Minivan Name Winner
Thanks, everyone, for voting and for contributing all those name ideas. It was a very close race. Almost all of the options had two votes, and the winner had three.
The minivan’s name is the coolest-looking one: ONYX. It is pronounced ah-nix, in case any of the Sullivan Bros. need help with this.
Please claim credit for yourself in the comments if it was your idea. Or don’t.
Day 2: Pensacola to Crestview
Saturday, February 27
On Friday night my sleep deficit combined with my massage after-effects to knock me out by 7:45, the earliest I’ve gone to bed in a long time. I figured I’d wake up around 5, feel spry, blog impressively for a couple hours, join the boys for breakfast, and head out into a sunny Pensacola morning for some tourism.
I woke up feeling ready to start the day at 2:15 a.m. Fine, I thought, I’ll get at least two-three more hours. Let me just check my phone first…
It is never a good idea to check your phone in the middle of the night. Just don’t do it.
I saw that my mom had sent me a message in our game of Words with Friends. Here is the message:
I have some not so good news – not terrible, but not good.

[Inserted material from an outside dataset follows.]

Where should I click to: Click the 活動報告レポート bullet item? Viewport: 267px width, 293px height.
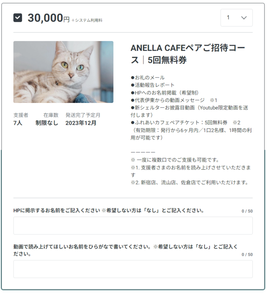pos(153,85)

That was it. She’d naturally expected me to write back right away because it was so early when I last played her, and she’d made her next move immediately after I’d made mine. Still.
At first, in my half-asleep state, this idea of some not good news sat quietly on a stool in the corner of my brain. But of course it got up after a few minutes and started walking around. My grandmother had not terrible, but not good cancer. Something had happened to my niece or nephew. My mom had hit my car with hers. Something had happened to her car. What counts as not terrible but still bad?
To be fair, I didn’t just worry about the mysterious bad news. I had all kinds of thoughts for the next three hours, some of them of the “oh, that was kind of like a dream thought, I’m probably about to fall back to sleep, great, oh, but I just noticed it so probably not” variety. Technically it is not my mom’s fault that I never fell back to sleep. Technically.
The news is that one of my cousins on my mom’s side is getting a divorce.
Two on, one off
My dad decided to take the day off because he wanted to visit the National Naval Aviation Museum. Over breakfast I agreed to go, too, but back in my room my bed seemed a lot more enticing than airplanes. I napped while he was at the museum. When he got back, we enjoyed a beer in my room while he told me about the museum. It was my favorite part of the day.
Dad and I went to Panera Bread for lunch before starting for Crestview. What I saw of Pensacola struck me as an unending stretch of strip malls, miles of bleak and disorderly commercial real estate. Much of America is like this, I know, but Pensacola takes it to a grotesque extreme.
After lunch we stopped at a Barnes and Noble and wandered around. Dad said he’d buy me something, and despite having over 100 unread books in my apartment, I couldn’t turn down that offer. I ended up with The Devil in the White City, nonfiction about the construction of the 1893 Chicago World’s Fair and a serial killer doctor who lured young women visiting the fair to their demise. Its author Erik Larson writes in that confident New Journalism prose style that everyone finds irresistible. I’m going to like it, even though sometimes I’m going to think, But how do you know that’s what he was thinking?
We arrived in Crestview and I promptly fell asleep for another two hours.
Yelp says The Wild Olive is the best restaurant in town, and I want nothing but the best for my uncles and dad, so I steered us there for dinner. The food had a fancy presentation, and it was good, but my working class dinners the previous two nights were actually better.
Hotel Art of the Day
A Musical Interlude
Photographs, ~12″ x 12″
Residence Inn, Pensacola
Hotel Art Score
4/10. Are you thinking about some really classy classical music right now? I should probably show the full array here, with the shelf that has two tasteful vases and model Woodie on it. Honestly I have nothing against these photos, or the wall display as a whole. It’s a simulation of a homey arrangement that just feels especially inauthentic. But so what!
Art Art Score
3/10. The photos aren’t bad, exactly; they just aren’t art. I find them amusingly dramatic.